• Source extract:
[Start of Attachment]
A construction manager’s plan to convert two adjacent buildings on North Meridian Street into its local headquarters represents the latest contribution to a subtle but continuing revitalization of the near-downtown corridor.
Local contractor Messer Construction Co. bought the buildings south of Fall Creek Parkway on the east side of Meridian earlier this year and is moving there from near Shadeland Avenue and Interstate 69.
A city zoning board is set Oct. 14 to hear Messer’s request for a handful of variances for the more than half-acre property spanning from 2441 to 2445 N. Meridian St.
Cincinnati-based Messer is spending $1.6 million to renovate the two-story buildings and 50-space parking lot. Work on the project, which Messer is performing, has begun, with completion expected by February, said Steve Bestard, a company vice president.
Messer has leased space on Hillsdale Court on the northeast side since arriving in Indianapolis in 2005. The company’s $137 million in local billings last year ranked it the eighth-largest construction contractor in the Indianapolis area, according to IBJ statistics.
[End of Attachment]
• Data:
[Start of Attachment]
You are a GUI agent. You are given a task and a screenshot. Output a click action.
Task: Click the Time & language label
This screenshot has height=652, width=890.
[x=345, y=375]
[End of Attachment]
• Brief:
Do these statements agree with the news item on Messer's new headquarters? Answer yes or no for each, and quote the words that decide it. (a) The buildings Messer bought are on the west side of Meridian. (b) Messer is spending $1.6 million on the renovation. (c) Messer has leased space on Hillsdale Court since arriving in Indianapolis in 2005.

• Answer for the task:
(a) No: "on the east side of Meridian"
(b) Yes: "Cincinnati-based Messer is spending $1.6 million to renovate the two-story buildings and 50-space parking lot."
(c) Yes: "Messer has leased space on Hillsdale Court on the northeast side since arriving in Indianapolis in 2005."